W minioną sobotę 57-letni duchowny został zatrzymany po tym, jak stracił panowanie nad samochodem i uderzył w latarnię w pobliżu skrzyżowania Wisłostrady i ul. Boleść. Badanie na zawartość alkoholu w organizmie wykazało ponad 2,5 promila.
W poniedziałek duchowny przyznał się do prowadzenia auta pod wpływem alkoholu i oddał się do dyspozycji papieża. - Nie powinienem kierować samochodem pod wpływem alkoholu - napisał hierarcha w oświadczeniu zamieszczonym na stronie internetowej archidiecezji warszawskiej. - To jednak się stało, dlatego też oddaję do dyspozycji Ojca Świętego moją posługę biskupa pomocniczego archidiecezji warszawskiej - napisał biskup.
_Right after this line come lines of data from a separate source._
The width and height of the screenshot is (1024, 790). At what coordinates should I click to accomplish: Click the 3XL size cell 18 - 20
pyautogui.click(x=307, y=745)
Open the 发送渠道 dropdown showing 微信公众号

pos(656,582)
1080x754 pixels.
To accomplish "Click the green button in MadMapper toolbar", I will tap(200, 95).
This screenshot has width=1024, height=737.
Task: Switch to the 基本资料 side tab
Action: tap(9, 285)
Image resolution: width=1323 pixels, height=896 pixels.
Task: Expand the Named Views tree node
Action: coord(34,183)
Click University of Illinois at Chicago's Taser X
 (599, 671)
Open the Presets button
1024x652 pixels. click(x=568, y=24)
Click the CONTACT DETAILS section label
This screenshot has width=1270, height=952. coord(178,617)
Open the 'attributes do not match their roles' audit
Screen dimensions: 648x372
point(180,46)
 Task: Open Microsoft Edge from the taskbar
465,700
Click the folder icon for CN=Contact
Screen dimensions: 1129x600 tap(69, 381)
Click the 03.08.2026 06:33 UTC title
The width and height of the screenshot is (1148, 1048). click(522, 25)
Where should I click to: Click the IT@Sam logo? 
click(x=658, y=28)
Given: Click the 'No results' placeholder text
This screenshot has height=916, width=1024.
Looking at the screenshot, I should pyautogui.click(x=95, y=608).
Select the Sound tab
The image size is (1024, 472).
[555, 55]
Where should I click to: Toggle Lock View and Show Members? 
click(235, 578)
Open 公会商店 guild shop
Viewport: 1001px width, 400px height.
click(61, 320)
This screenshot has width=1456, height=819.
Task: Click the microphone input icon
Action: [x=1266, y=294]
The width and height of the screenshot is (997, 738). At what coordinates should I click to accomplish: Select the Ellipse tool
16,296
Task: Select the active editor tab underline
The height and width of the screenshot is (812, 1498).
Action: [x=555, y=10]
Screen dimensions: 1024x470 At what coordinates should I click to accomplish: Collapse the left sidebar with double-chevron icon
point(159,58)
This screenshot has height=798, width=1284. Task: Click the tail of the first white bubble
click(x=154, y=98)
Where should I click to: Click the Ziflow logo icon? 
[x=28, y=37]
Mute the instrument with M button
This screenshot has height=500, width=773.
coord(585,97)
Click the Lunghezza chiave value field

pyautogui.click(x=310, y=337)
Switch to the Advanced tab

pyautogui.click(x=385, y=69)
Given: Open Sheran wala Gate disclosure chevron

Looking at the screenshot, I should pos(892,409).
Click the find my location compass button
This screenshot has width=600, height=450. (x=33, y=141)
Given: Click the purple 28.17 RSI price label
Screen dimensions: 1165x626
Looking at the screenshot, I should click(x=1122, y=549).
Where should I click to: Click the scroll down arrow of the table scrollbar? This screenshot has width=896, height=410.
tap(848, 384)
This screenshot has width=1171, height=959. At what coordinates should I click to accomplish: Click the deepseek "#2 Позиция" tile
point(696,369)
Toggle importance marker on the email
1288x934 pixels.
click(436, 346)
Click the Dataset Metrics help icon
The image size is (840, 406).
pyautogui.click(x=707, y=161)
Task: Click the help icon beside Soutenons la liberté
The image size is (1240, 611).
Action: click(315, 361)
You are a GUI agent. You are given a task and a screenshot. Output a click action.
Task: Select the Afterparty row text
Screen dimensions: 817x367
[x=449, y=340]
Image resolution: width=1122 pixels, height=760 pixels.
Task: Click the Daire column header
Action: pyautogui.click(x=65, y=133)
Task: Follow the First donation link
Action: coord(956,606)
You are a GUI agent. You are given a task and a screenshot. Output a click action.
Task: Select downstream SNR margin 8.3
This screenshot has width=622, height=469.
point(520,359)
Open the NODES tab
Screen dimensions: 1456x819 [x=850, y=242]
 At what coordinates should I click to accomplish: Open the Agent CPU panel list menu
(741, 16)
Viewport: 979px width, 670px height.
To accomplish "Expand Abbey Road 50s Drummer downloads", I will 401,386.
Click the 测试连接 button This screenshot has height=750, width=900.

Zapewnił, że chce jak najszybciej skorzystać ze specjalistycznej pomocy.
Przeprosił też w oświadczeniu wszystkich, których zgorszył swoim czynem, w szczególności wiernych archidiecezji, których zaufanie zawiódł.
Biskup pomocniczy Archidiecezji Warszawskiej usłyszał zarzut prowadzenia samochodu pod wpływem alkoholu. Złożył wniosek o dobrowolne poddanie się karze - czteroletni zakaz prowadzenia pojazdów i osiem miesięcy prac społecznych.
Za kierowanie pojazdem w stanie nietrzeźwości grozi kara grzywny, ograniczenia wolności lub pozbawienia wolności do lat dwóch.